───── Records to process ─────

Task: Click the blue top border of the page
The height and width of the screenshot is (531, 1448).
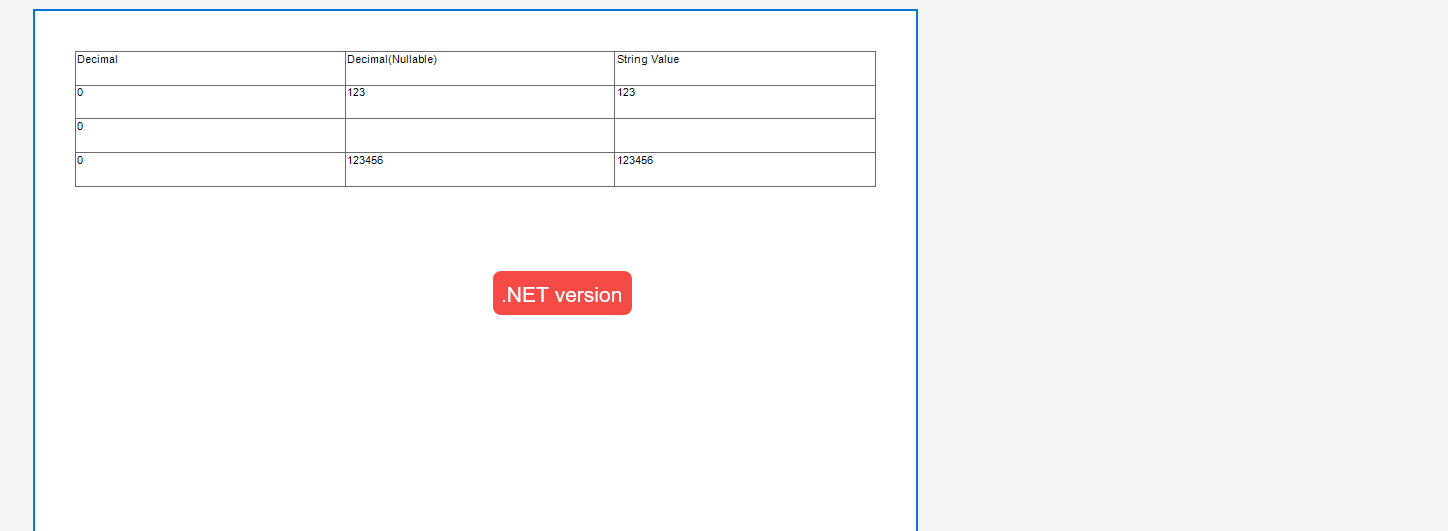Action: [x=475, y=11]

─────
───── Records to process ─────

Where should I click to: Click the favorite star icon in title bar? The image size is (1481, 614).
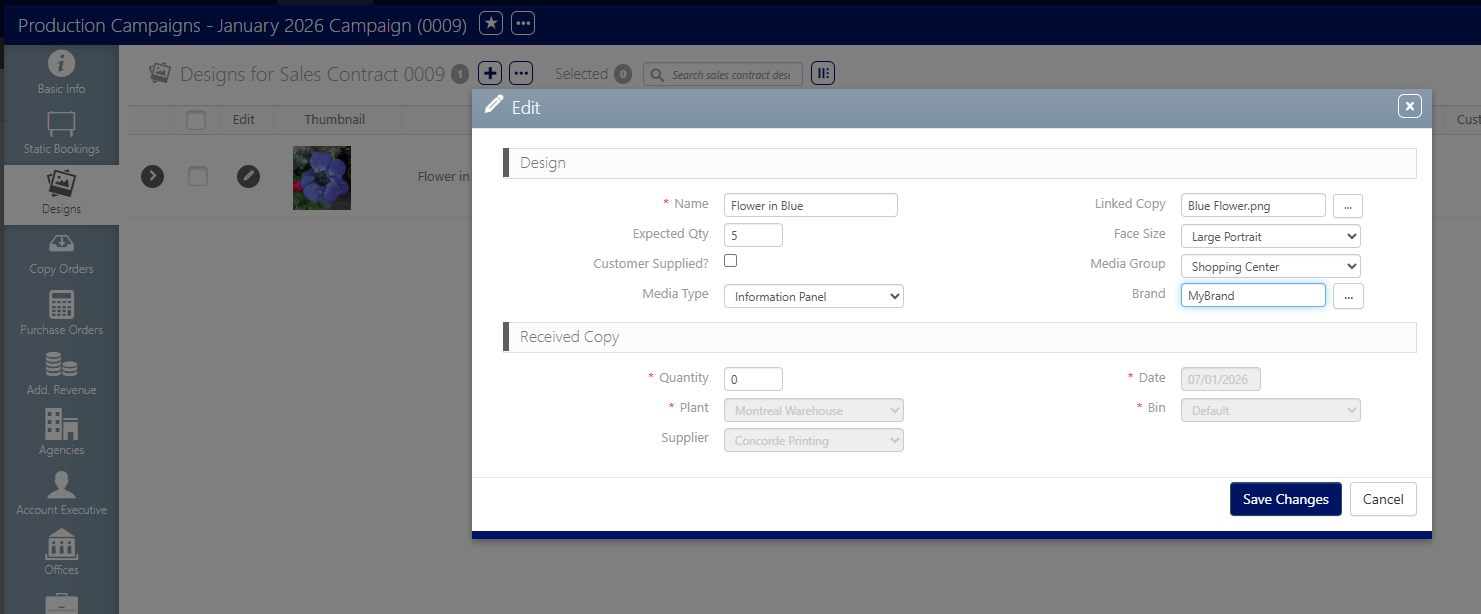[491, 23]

─────
───── Records to process ─────

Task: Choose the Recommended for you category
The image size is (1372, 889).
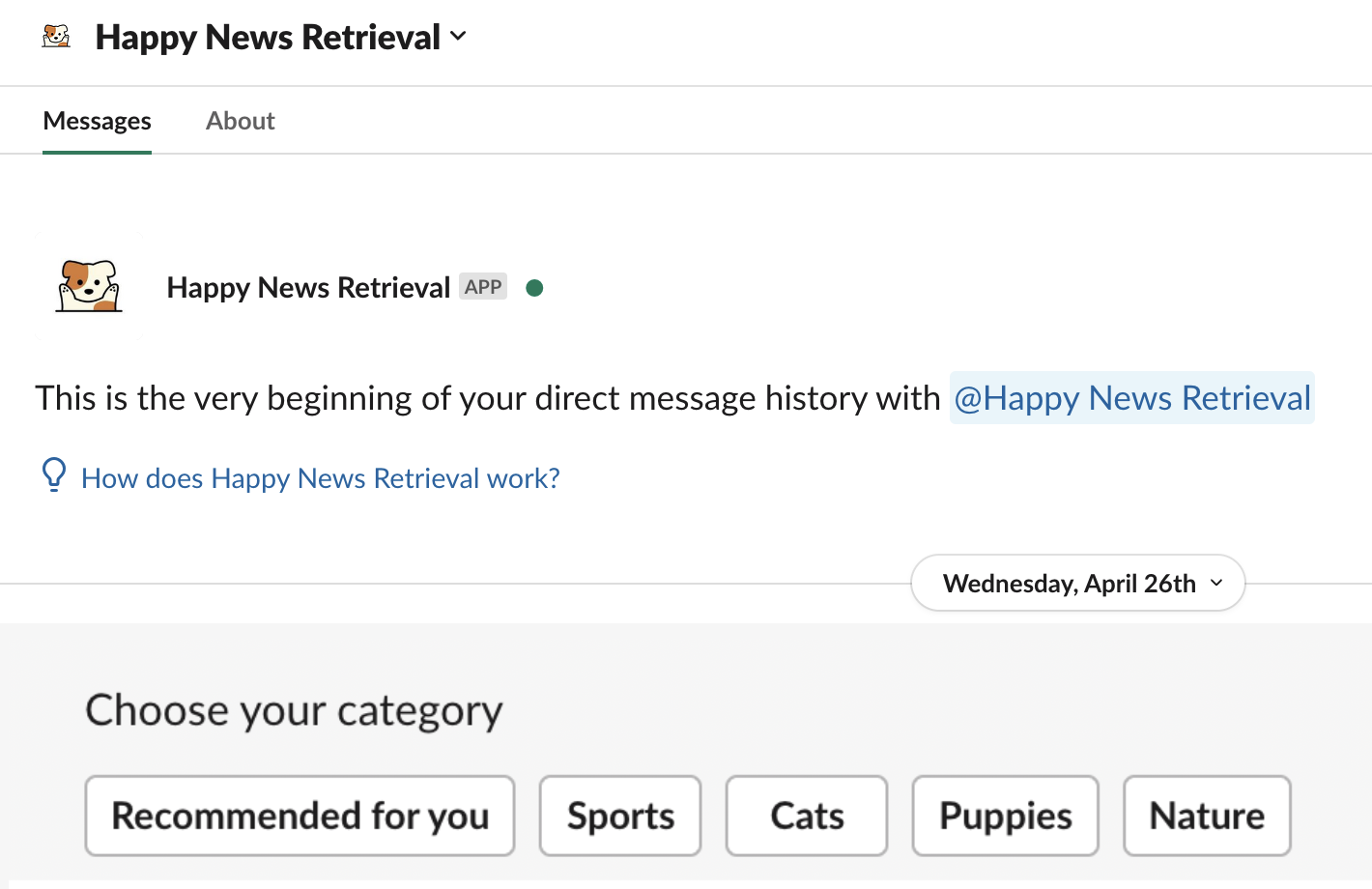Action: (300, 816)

─────

What is expected: Return each line of the entries that holds the string "Task".

Answer to the problem:
Task: Click the blue top border of the page
Task: Choose the Recommended for you category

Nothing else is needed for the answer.